The nightmarish conditions of thousands of Cubans who sought asylum over the weekend in the Peruvian Embassy compound in Havana improved today when Cuban authorities began to supply food and water to visa-seekers who had been deprived of it for 48 hours under a hot tropical sun.

But tensions remained high among the crowd inside, although Cuban President Fidel Castro went to the embassy to assure the estimated 10,000 people desiring to leave Cuba that they would be allowed to depart when another country grants them entry.

"Everything will be arranged within five minutes," once Peru signals its inclination to take the refugees, said one government official.

In an effort to ease the conditions inside, the Cuban government offered special passes to the would-be emigrants, entitling the holders to leave the compound and return if Peru grants them entry visas. But most of the refugees rejected the passes because they were afraid the police would prevent them from returning.

The refugee inundation of the embassy apparently was triggered by a chain of events that started last Tuesday, when six Cubans seeking asylum crashed their bus into the embassy grounds. Police opened fire on the gate-crashers and a police officer was killed in the crossfire.

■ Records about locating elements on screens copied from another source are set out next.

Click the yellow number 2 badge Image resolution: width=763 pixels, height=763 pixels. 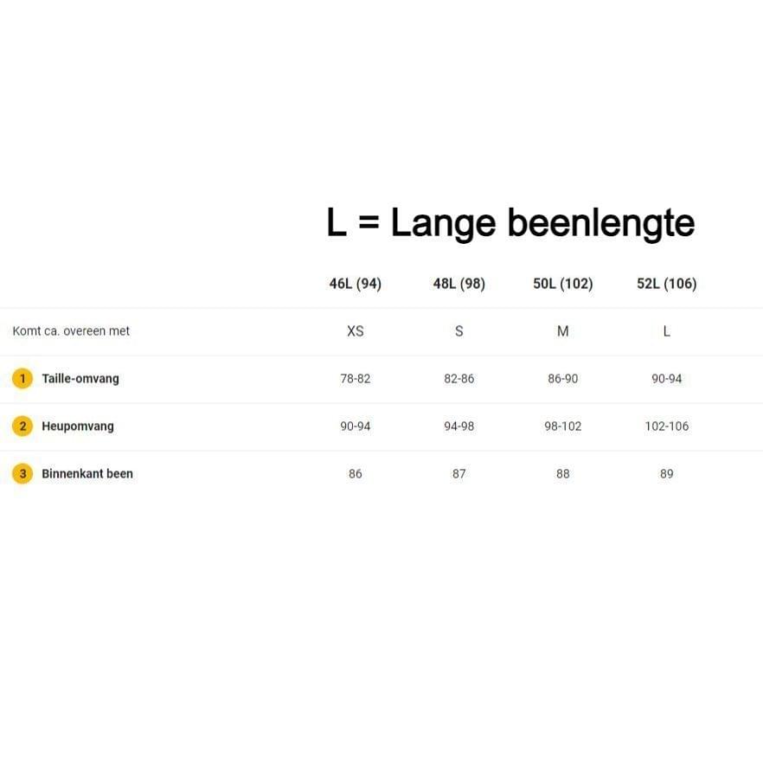tap(22, 426)
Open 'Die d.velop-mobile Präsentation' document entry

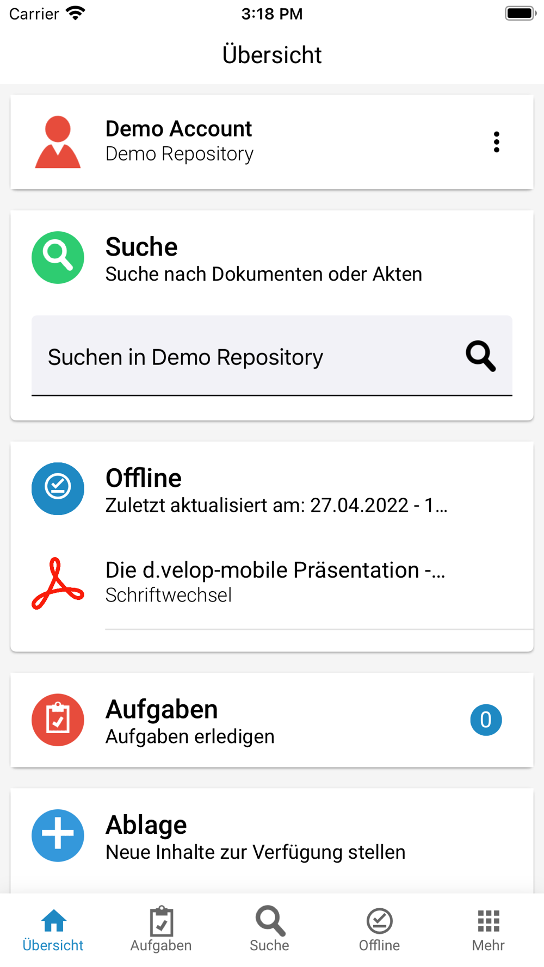(x=272, y=582)
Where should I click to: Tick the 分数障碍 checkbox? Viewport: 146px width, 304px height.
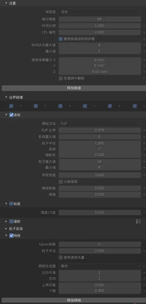pos(61,182)
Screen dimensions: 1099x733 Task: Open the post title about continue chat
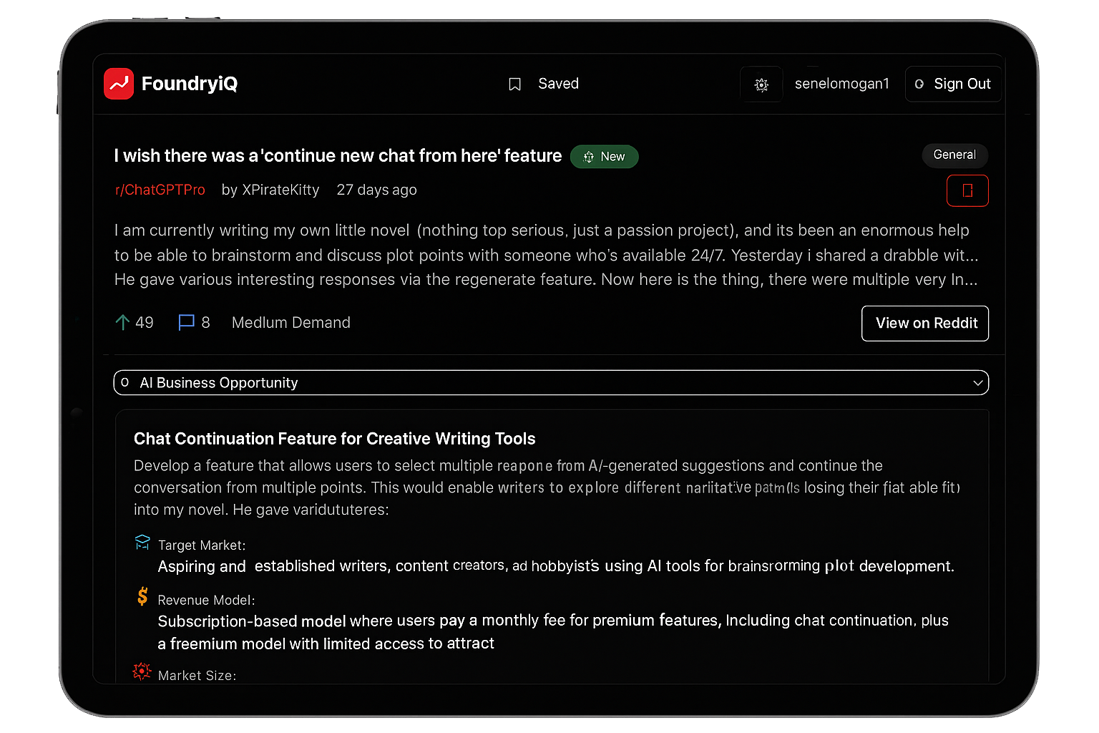click(x=338, y=156)
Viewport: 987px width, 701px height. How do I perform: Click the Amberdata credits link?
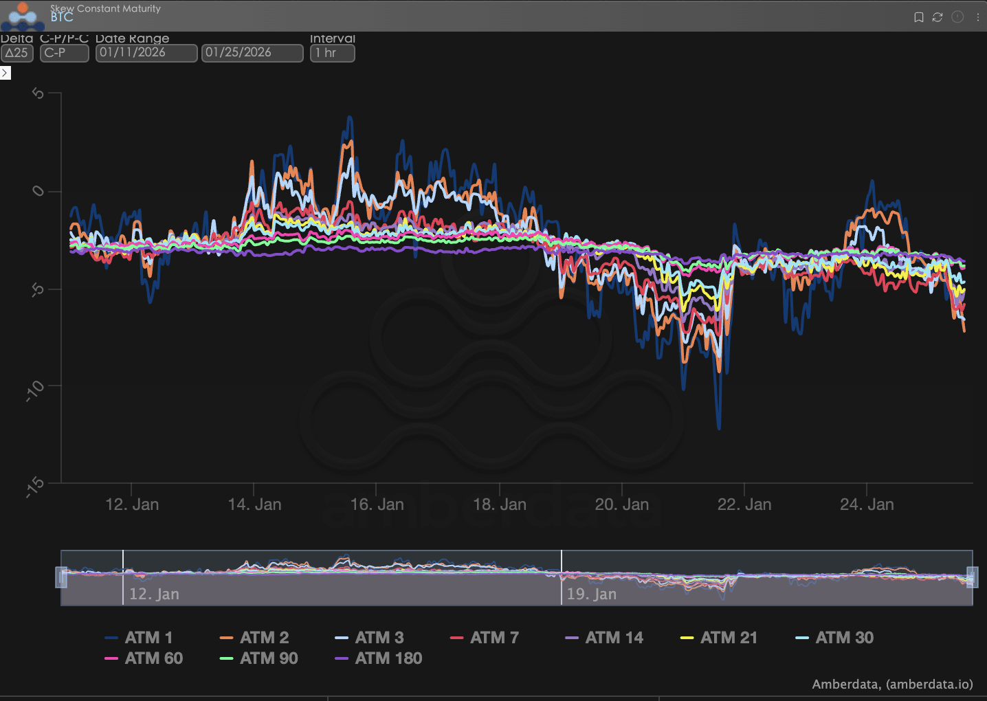[892, 685]
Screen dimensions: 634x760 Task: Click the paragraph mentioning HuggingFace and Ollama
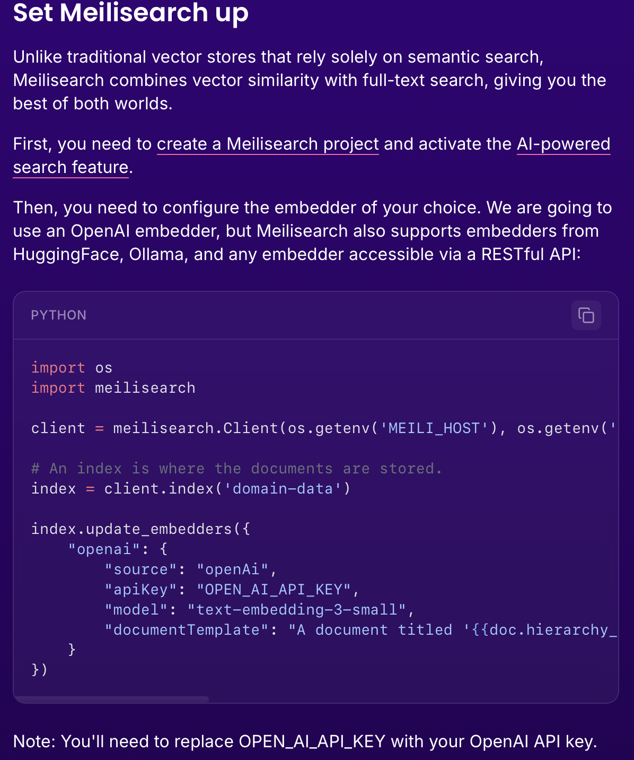point(313,231)
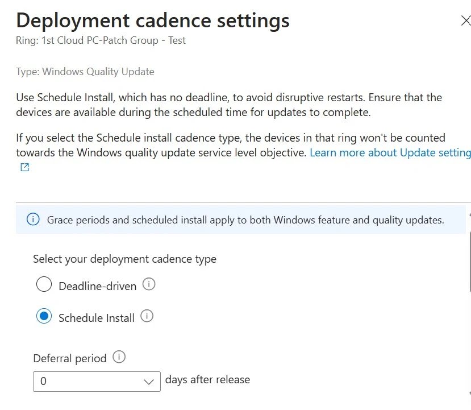Click the info icon next to Deadline-driven
The height and width of the screenshot is (410, 471).
tap(149, 284)
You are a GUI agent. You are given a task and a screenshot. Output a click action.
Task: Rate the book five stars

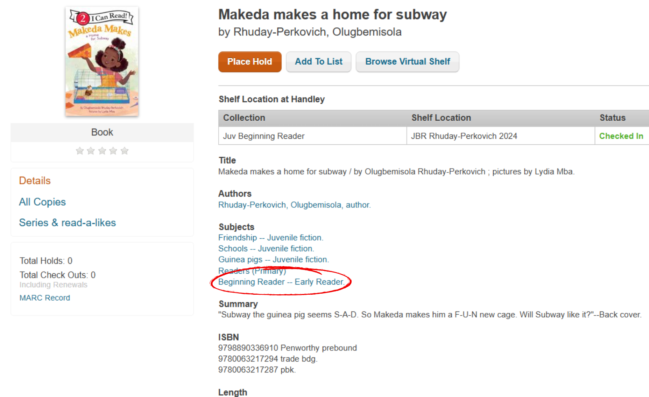(125, 151)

On Friday, Cuban authorities withdrew guards stationed outside the half-acre compound and Saturday they announced that those seeking asylum would be allowed to leave.

The cuban offer of safe passage out of the country was viewed as a reversal of the recent policy of the Castro government in which authorizations to leave Cuba was limited to political prisoners and the immediate families of Cuban exiles.

Today, the embassy was again guarded by police and armed security guards and trucks filled with uniformed soldiers were parked on the streets.

Refugees who went in and out of the embassy were jeered outside by pro-Castro Cubans, including groups of children who shouted, "gusanos, gusanos," which means worms, after them.

In Lima, the Peruvian government and private relief agencies began efforts to help the Cubans camping inside the embassy compound.

The Peruvian Red Cross said it would ship 20 tons of canned milk along with medicine and canned meat, on the first available flight to Havana. The Red Cross also is recruiting doctors and nurses to provide medical care for the refugees.

Peruvian Foreign Minister Arturo Garcia y Garcia told a press conference Sunday night that Peru alone could not be expected to cope with such a large number of people and called for cooperation from the international Red Cross and the Geneva-based U.N. Commission for Refugees.

The Peruvian Foreign Ministry also announced that the five nations in the Andrean Pact, which also includes Venezuela, Ecuador, Colombia and Bolivia, will hold an emergency meeting Wednesday in Lima to consider evacuation of Cubans trying to leave Havana.

Venezuela, whose embassy in Havana also housed refugees, has sided with Peru and issued a statement supporting the Peruvian stand on the right of asylum.

The Peruvian government has repeatedly stated that the situation at the embassy was created by the Cuban government, by its decision to withdraw guard protection in violation of the Vienna Convention on diplomatic protocol.

A lengthy editorial in the Cuban Communist Party newspaper Granma stated that Havana will "with pleasure" authorize the departure of those seeking visas to emigrate.

According to Granma, the majority of people seeking refuge at the embassy are "delinquents, lumpenproletarians, antisocial and parasitic elements."

"Rarely has an assembly of people quite as 'choice' been seen in a single place, to judge by their clothing and language," the paper said, adding the group included many homosexuals.

Citing the "inability" of Peruvian Embassy officials to provide for the thousands inside the compound, Cuba took over the task of caring for the refugees.

The Cuban Red Cross installed an embergency post inside the embassy and mustered personnel to care for the many pregnant women, children and old people who are among those seeking refuge.

As food and water was being carried into the compound, refugees were permitted to go home to fetch cigarettes and other provisions. However, only one-fifth of the refugees took advantage of the free passage to and from the embassy compound.